## Begin

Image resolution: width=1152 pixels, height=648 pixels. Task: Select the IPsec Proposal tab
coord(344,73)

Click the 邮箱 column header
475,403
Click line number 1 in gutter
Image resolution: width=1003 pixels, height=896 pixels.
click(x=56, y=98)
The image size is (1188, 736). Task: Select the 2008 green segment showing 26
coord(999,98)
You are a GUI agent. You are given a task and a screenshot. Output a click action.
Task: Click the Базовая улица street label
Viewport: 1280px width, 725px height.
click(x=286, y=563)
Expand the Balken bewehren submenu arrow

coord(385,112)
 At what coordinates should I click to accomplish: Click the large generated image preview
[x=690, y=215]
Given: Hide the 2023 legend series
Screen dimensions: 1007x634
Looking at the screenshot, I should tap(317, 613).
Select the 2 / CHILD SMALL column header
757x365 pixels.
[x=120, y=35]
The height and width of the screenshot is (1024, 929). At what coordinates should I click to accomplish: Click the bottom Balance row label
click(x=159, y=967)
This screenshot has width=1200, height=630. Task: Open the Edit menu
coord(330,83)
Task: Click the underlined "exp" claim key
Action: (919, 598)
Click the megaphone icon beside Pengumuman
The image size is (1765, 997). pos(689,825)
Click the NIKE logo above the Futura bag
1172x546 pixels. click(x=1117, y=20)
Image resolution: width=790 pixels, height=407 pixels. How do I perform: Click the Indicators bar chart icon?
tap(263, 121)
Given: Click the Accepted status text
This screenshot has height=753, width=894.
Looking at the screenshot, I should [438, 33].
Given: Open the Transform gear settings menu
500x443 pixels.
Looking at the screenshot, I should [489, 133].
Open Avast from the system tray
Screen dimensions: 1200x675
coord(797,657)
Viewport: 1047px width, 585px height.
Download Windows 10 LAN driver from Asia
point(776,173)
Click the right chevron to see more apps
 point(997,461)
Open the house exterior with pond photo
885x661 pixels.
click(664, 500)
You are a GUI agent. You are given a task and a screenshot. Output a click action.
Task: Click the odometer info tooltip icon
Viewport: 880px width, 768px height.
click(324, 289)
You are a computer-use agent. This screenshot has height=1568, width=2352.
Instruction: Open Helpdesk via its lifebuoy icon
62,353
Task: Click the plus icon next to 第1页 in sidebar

## End

(Written request):
In the listing, swap "label" for "caption" and write out only the lines from the line with "The image size is (1188, 736)." up to and including the line with "Looking at the screenshot, I should [438, 33].", leaving everything else unchanged.

(Reply):
The image size is (1188, 736). Task: Select the 2008 green segment showing 26
coord(999,98)
You are a GUI agent. You are given a task and a screenshot. Output a click action.
Task: Click the Базовая улица street caption
Viewport: 1280px width, 725px height.
click(x=286, y=563)
Expand the Balken bewehren submenu arrow

coord(385,112)
 At what coordinates should I click to accomplish: Click the large generated image preview
[x=690, y=215]
Given: Hide the 2023 legend series
Screen dimensions: 1007x634
Looking at the screenshot, I should tap(317, 613).
Select the 2 / CHILD SMALL column header
757x365 pixels.
[x=120, y=35]
The height and width of the screenshot is (1024, 929). At what coordinates should I click to accomplish: Click the bottom Balance row caption
click(x=159, y=967)
This screenshot has width=1200, height=630. Task: Open the Edit menu
coord(330,83)
Task: Click the underlined "exp" claim key
Action: (919, 598)
Click the megaphone icon beside Pengumuman
The image size is (1765, 997). pos(689,825)
Click the NIKE logo above the Futura bag
1172x546 pixels. click(x=1117, y=20)
Image resolution: width=790 pixels, height=407 pixels. How do I perform: Click the Indicators bar chart icon?
tap(263, 121)
Given: Click the Accepted status text
This screenshot has height=753, width=894.
Looking at the screenshot, I should [438, 33].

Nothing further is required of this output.